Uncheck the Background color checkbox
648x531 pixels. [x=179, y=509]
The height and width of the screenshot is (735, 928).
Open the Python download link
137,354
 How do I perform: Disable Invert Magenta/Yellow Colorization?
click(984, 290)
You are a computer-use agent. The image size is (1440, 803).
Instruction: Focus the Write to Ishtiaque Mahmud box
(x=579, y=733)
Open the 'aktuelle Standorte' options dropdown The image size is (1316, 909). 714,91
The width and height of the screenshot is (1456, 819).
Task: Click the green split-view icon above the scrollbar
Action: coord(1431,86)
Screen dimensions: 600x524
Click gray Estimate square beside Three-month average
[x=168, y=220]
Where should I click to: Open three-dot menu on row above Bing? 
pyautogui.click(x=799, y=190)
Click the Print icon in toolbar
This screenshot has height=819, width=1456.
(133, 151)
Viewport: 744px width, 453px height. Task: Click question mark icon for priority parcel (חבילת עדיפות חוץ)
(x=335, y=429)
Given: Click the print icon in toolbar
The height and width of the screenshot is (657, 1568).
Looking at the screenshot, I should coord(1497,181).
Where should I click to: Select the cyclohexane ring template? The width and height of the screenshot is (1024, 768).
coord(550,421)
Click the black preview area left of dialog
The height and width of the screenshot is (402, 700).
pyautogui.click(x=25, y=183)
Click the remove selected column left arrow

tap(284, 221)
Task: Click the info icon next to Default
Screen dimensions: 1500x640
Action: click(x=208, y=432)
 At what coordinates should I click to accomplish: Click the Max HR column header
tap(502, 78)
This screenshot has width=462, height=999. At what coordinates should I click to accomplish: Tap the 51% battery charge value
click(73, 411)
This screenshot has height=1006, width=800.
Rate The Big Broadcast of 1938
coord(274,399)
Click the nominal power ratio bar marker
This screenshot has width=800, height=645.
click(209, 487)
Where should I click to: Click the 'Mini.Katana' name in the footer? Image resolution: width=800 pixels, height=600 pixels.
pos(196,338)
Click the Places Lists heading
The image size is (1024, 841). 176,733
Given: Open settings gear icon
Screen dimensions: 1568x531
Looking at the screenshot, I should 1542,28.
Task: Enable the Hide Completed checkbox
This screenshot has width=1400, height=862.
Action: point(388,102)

- [Task statement]
Print every one of the rows above again, character for character.

- [Final result]
Uncheck the Background color checkbox
648x531 pixels. [x=179, y=509]
The height and width of the screenshot is (735, 928).
Open the Python download link
137,354
 How do I perform: Disable Invert Magenta/Yellow Colorization?
click(984, 290)
You are a computer-use agent. The image size is (1440, 803).
Instruction: Focus the Write to Ishtiaque Mahmud box
(x=579, y=733)
Open the 'aktuelle Standorte' options dropdown The image size is (1316, 909). 714,91
The width and height of the screenshot is (1456, 819).
Task: Click the green split-view icon above the scrollbar
Action: coord(1431,86)
Screen dimensions: 600x524
Click gray Estimate square beside Three-month average
[x=168, y=220]
Where should I click to: Open three-dot menu on row above Bing? 
pyautogui.click(x=799, y=190)
Click the Print icon in toolbar
This screenshot has height=819, width=1456.
(133, 151)
Viewport: 744px width, 453px height. Task: Click question mark icon for priority parcel (חבילת עדיפות חוץ)
(x=335, y=429)
Given: Click the print icon in toolbar
The height and width of the screenshot is (657, 1568).
Looking at the screenshot, I should coord(1497,181).
Where should I click to: Select the cyclohexane ring template? The width and height of the screenshot is (1024, 768).
coord(550,421)
Click the black preview area left of dialog
The height and width of the screenshot is (402, 700).
pyautogui.click(x=25, y=183)
Click the remove selected column left arrow

tap(284, 221)
Task: Click the info icon next to Default
Screen dimensions: 1500x640
Action: click(x=208, y=432)
 At what coordinates should I click to accomplish: Click the Max HR column header
tap(502, 78)
This screenshot has width=462, height=999. At what coordinates should I click to accomplish: Tap the 51% battery charge value
click(73, 411)
This screenshot has height=1006, width=800.
Rate The Big Broadcast of 1938
coord(274,399)
Click the nominal power ratio bar marker
This screenshot has width=800, height=645.
click(209, 487)
Where should I click to: Click the 'Mini.Katana' name in the footer? Image resolution: width=800 pixels, height=600 pixels.
pos(196,338)
Click the Places Lists heading
The image size is (1024, 841). 176,733
Given: Open settings gear icon
Screen dimensions: 1568x531
Looking at the screenshot, I should 1542,28.
Task: Enable the Hide Completed checkbox
This screenshot has width=1400, height=862.
Action: point(388,102)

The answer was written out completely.